CLINICAL PERSPECTIVE
While the argument for screening for diseases that cause SCD has been ongoing for decades, we are now at the fifteenth anniversary of the Corrado paper, originally published in 2006, which kicked the argument into high gear. No optimal approach has yet been established to screen for risk of sudden cardiac death, either among athletes or in the broader population. Opinions continue to vary, with core positions held strongly on both sides, occasionally gaining adherents or splintering off into subgroups. This paper reviews nearly all of the novel data published in the last 18 months, consisting of 12 published manuscripts. By comparison, a structured search for “screening sudden death”, restricted to populations under 40, includes over 30 opinion papers in the same time period.
Population screening to decrease the incidence of sudden death in young people remains an important question that deserves the attention of researchers and clinicians. We are fortunate to practice in an era where new data become available at a rapid pace allowing us to better frame our local and national efforts.
CONCLUSION
The contributions in the last 18 months suggest that the rate of critical findings when screening athletes is 0.4%. ECGs detect pathology that a history-and-physical approach fails to identify, but consensus around the positive and negative predictive values remains elusive. In addition, the higher rate of sudden death found in the Malhotra study should continue to be tested in other populations. This is likely to be determined by future long-term, population-based studies, not by a re-evaluation of the data available now.

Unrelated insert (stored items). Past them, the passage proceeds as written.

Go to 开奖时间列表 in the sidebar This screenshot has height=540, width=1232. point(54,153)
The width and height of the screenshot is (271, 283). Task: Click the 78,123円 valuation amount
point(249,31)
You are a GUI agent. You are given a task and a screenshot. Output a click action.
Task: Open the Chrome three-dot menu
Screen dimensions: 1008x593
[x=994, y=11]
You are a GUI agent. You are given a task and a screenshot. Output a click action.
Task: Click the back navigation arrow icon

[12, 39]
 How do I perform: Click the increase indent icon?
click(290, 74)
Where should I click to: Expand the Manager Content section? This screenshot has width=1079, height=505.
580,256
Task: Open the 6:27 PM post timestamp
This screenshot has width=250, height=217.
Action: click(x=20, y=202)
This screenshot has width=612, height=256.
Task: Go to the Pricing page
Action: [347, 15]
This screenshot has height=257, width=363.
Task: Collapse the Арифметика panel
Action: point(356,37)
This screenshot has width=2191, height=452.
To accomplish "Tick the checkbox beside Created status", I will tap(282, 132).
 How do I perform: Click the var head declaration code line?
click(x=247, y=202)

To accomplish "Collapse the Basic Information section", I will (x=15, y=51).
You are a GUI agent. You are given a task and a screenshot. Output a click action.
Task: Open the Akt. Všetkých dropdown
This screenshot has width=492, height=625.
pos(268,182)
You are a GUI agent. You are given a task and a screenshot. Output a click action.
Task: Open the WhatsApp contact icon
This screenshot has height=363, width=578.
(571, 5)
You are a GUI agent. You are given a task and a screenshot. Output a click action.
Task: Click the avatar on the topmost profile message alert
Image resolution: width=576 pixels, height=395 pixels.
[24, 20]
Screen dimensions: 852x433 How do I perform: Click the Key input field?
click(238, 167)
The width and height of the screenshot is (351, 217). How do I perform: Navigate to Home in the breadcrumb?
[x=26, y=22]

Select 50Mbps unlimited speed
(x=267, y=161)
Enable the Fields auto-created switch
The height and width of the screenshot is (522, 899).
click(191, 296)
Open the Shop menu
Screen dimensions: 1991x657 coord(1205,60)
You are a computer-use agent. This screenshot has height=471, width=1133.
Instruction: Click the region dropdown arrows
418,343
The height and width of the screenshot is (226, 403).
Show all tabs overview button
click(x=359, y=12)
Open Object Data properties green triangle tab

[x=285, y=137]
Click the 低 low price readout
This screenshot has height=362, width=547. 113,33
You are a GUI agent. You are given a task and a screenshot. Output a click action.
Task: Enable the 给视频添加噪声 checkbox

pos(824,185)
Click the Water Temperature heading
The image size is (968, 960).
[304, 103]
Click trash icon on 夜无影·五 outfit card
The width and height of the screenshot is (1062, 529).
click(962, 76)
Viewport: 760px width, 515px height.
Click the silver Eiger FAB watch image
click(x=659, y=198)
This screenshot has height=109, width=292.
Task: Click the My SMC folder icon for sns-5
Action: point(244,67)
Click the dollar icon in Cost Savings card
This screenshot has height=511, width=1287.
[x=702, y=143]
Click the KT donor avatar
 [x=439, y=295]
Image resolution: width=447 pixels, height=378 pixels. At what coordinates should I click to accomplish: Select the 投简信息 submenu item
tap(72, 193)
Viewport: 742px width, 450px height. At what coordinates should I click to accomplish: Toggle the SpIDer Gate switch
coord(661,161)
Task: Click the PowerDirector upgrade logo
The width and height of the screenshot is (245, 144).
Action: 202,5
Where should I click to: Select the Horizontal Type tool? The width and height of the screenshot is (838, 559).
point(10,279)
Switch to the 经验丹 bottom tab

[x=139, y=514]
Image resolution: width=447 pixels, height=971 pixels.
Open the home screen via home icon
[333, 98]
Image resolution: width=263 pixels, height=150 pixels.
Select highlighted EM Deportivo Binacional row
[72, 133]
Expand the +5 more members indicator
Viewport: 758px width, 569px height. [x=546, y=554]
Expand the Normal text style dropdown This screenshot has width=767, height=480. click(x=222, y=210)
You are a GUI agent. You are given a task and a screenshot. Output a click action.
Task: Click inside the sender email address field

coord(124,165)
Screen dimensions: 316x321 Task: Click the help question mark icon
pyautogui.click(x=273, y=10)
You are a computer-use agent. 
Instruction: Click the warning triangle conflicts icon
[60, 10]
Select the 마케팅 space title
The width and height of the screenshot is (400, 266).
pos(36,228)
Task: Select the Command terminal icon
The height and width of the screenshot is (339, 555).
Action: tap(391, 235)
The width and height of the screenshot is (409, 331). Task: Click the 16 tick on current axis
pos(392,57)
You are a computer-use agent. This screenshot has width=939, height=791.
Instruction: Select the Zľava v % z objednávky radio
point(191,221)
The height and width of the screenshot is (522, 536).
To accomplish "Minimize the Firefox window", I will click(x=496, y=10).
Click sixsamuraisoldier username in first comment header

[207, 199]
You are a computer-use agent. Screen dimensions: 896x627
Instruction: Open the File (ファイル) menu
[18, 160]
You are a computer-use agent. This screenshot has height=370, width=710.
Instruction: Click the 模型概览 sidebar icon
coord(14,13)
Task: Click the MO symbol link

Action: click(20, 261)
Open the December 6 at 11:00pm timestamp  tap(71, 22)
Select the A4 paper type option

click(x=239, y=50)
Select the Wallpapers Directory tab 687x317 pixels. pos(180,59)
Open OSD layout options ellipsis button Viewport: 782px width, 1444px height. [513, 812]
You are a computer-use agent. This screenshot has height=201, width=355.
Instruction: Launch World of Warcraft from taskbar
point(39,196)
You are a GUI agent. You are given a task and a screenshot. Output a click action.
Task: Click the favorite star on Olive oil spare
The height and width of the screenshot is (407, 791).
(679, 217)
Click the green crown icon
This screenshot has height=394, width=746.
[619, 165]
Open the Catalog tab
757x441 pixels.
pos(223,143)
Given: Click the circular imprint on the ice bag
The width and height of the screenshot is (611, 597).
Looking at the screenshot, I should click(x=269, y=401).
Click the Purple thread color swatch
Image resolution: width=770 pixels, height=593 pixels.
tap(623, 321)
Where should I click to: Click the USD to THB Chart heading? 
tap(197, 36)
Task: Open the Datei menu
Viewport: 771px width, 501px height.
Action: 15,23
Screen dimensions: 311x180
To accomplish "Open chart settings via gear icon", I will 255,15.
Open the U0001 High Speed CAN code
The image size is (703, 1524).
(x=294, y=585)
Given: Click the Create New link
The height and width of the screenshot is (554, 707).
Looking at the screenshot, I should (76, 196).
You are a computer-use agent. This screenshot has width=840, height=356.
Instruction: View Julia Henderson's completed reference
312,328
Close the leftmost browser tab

The underlying cost and infrastructure problem that ECG and echocardiographic screening programs produce remains unaddressed by the recent literature, except for a few small studies that have started to look at alternative technology approaches to ECG screening. These technologies are not yet ready for prime-time.
KEY POINTS.
The rate of previously undiagnosed cardiac disease carrying an elevated risk of sudden death in young athletes is approximately 0.4%.
ECGs detect pathology that a history-and-physical approach fails to identify, but data continue to show variability in the estimate of the incremental or replacement value compared to history and physical. Barriers to practical implementation remain unsolved in the United States.
Novel hardware and software technologies for ECG screenings continue to be developed, but are not yet ready for widespread adoption.
FINANCIAL SUPPORT AND SPONSORSHIP
This work was supported in part by the National Institutes of Health, National Heart, Lung and Blood Institute, grant number K23HL130554 and the American Heart Association, grant number 17MCPRP33660457.
Footnotes
CONFLICTS OF INTEREST
Dr. Webster is the recipient of research grants from the National Institutes of Health, National Heart, Lung and Blood Institute and the American Heart Association. The other authors have no conflicts of interest to report.